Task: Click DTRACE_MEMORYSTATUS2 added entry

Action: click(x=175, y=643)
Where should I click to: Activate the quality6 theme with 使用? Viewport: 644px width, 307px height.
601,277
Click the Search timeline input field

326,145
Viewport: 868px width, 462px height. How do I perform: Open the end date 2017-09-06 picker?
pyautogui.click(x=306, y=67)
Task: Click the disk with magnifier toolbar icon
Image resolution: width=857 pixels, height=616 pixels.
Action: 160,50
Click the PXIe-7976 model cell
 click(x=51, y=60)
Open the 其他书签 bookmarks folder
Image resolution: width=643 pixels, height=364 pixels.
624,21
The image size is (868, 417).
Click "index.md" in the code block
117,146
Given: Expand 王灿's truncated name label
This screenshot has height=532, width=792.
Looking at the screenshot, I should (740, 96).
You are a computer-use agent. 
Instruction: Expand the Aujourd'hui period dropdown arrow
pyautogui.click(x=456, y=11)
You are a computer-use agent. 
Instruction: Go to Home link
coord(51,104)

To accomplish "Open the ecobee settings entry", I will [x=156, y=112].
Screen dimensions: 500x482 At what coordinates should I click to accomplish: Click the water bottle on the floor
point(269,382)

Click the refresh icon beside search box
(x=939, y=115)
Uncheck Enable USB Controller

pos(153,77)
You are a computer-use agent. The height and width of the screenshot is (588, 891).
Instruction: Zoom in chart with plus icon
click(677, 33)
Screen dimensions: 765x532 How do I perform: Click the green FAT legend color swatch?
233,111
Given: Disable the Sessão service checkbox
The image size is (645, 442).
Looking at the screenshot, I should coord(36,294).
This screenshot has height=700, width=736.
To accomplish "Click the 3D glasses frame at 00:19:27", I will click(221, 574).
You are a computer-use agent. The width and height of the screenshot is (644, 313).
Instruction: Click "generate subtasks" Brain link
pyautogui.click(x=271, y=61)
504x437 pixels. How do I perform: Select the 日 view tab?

———

Give a verbatim copy of the material above.

**TASK OUTPUT:**
Task: Click DTRACE_MEMORYSTATUS2 added entry

Action: click(x=175, y=643)
Where should I click to: Activate the quality6 theme with 使用? Viewport: 644px width, 307px height.
601,277
Click the Search timeline input field

326,145
Viewport: 868px width, 462px height. How do I perform: Open the end date 2017-09-06 picker?
pyautogui.click(x=306, y=67)
Task: Click the disk with magnifier toolbar icon
Image resolution: width=857 pixels, height=616 pixels.
Action: 160,50
Click the PXIe-7976 model cell
 click(x=51, y=60)
Open the 其他书签 bookmarks folder
Image resolution: width=643 pixels, height=364 pixels.
624,21
The image size is (868, 417).
Click "index.md" in the code block
117,146
Given: Expand 王灿's truncated name label
This screenshot has height=532, width=792.
Looking at the screenshot, I should (740, 96).
You are a computer-use agent. 
Instruction: Expand the Aujourd'hui period dropdown arrow
pyautogui.click(x=456, y=11)
You are a computer-use agent. 
Instruction: Go to Home link
coord(51,104)

To accomplish "Open the ecobee settings entry", I will [x=156, y=112].
Screen dimensions: 500x482 At what coordinates should I click to accomplish: Click the water bottle on the floor
point(269,382)

Click the refresh icon beside search box
(x=939, y=115)
Uncheck Enable USB Controller

pos(153,77)
You are a computer-use agent. The height and width of the screenshot is (588, 891).
Instruction: Zoom in chart with plus icon
click(677, 33)
Screen dimensions: 765x532 How do I perform: Click the green FAT legend color swatch?
233,111
Given: Disable the Sessão service checkbox
The image size is (645, 442).
Looking at the screenshot, I should coord(36,294).
This screenshot has height=700, width=736.
To accomplish "Click the 3D glasses frame at 00:19:27", I will click(221, 574).
You are a computer-use agent. The width and height of the screenshot is (644, 313).
Instruction: Click "generate subtasks" Brain link
pyautogui.click(x=271, y=61)
504x437 pixels. How do I perform: Select the 日 view tab?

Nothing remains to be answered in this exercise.